18 / 62

第18話 一の怪16

「おおっ! 片葉のやつ、今日、お持ち帰り出来んのかよ!」 「マジか? あのこ生意気なガキを?」 「面白い事になったな」  俺の周りに店の常連客達がニヤニヤしながら寄って来た。  彼らは、いつも俺に絡んでくるが、俺の方は彼らを適当にあしらっていた。 「何よ、あんた達、向う行きなさいよ!」  花凛が集まった男達を手でシッシとやる。  しかし、彼らは動かない。 「そうはいかねーよ。片葉をお持ち帰りだなんて、こんな面白そうな話に乗らない手は無いだろ、なっ」  ニヒルな笑みを浮かべた男がそう言うと、男達は頷く。 「この普段取り澄ました男がベッドの上ではどんな風になるのか、楽しみだぜ。なぁ、片葉、俺が泊めてやるよ」  ニヒルな笑みを浮かべた男が張り切って言う。  それに他の男達も続く。 「片葉、俺の家に来いよ。優しくしてやるぜ」 「いや、俺の部屋にしろ。一晩中可愛がってやるからさ」  男達は俺を取り囲み、ニヤリと笑いながら、俺を誘う。 「あんた達、面白がるのも、いい加減にしなさいよ。あんた達さ、鼻の下伸びすぎなのよ。その下品な笑みはなによ。もう、双一、ぼうっとしてないで、こいつらに何か言ってやんなさいよ」  花凛がキンキン声を上げて俺に言う。  何かって言われても。 「……こんなにいたら、選ぶのが大変だ」  俺のこの台詞に男達から口笛が漏れた。 「アホか! この酔っ払い! 何なのよ、双一、マジでこいつらに抱かれるつもり?」  花凛が絶叫する。 「頭痛てーっ。花凛、怒鳴るなよ。何の話をしてんだよ。俺はただ、部屋に帰りたくないだけだよ。その為なら悪魔に魂を売っても良い」 「あんた今、魂以外のモノ売ろうとしてるっての。
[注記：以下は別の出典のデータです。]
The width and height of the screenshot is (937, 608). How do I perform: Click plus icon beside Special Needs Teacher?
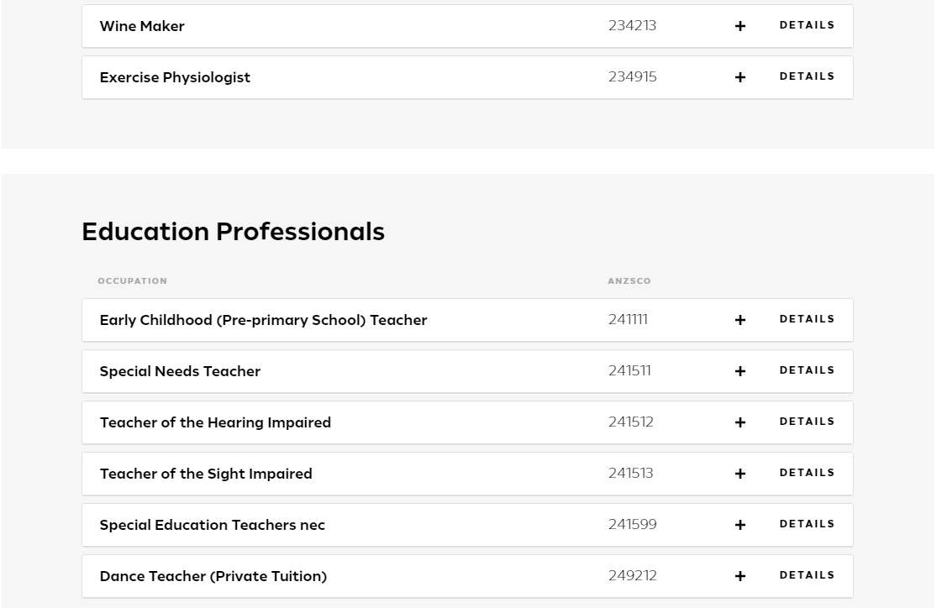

ねぇ、何でそんなに部屋に帰りたくないのよ?」  何で?  何でって、あいつ、ゴトウさんのせいだ。 「あいつ、幽霊……ゴトウさんらっ……」  何だか、ろれつが回らない。  しかし、目が回る。  花凛の声が途切れ途切れに聞こえる。  目の前が暗い。  俺の意識はここまでだった。  酔いつぶれたらしい俺は、気が付くと花凛が呼んだであろうタクシーに乗せられていた。  俺は今、タクシーの後部座席に花凛と並んで座っている。  ううっ、タクシーの揺れで物凄く気持ちが悪い。 「双一、大丈夫?」  花凛が俺の顔を覗き込んで言う。 「うっ、大丈夫じゃない。気持ち悪い」  くぐもった声で俺が正直に言うと、花凛は、「でしょうね」と言って、自分のハンドバックからミネラルウォーターの入ったペットボトルを取り出して俺に渡してくれた。 「飲みなさいよ、酔っ払い」 「ううっ、サンキュー」  俺はキャップを開けるとミネラルウォーターを口に含んだ。  美味い。  いまだかつて、味わったことのない美味さだ。  これは命の水か。  ああっ、生き返る。  酔い覚ましの水は最高だ。

ともだちにシェアしよう!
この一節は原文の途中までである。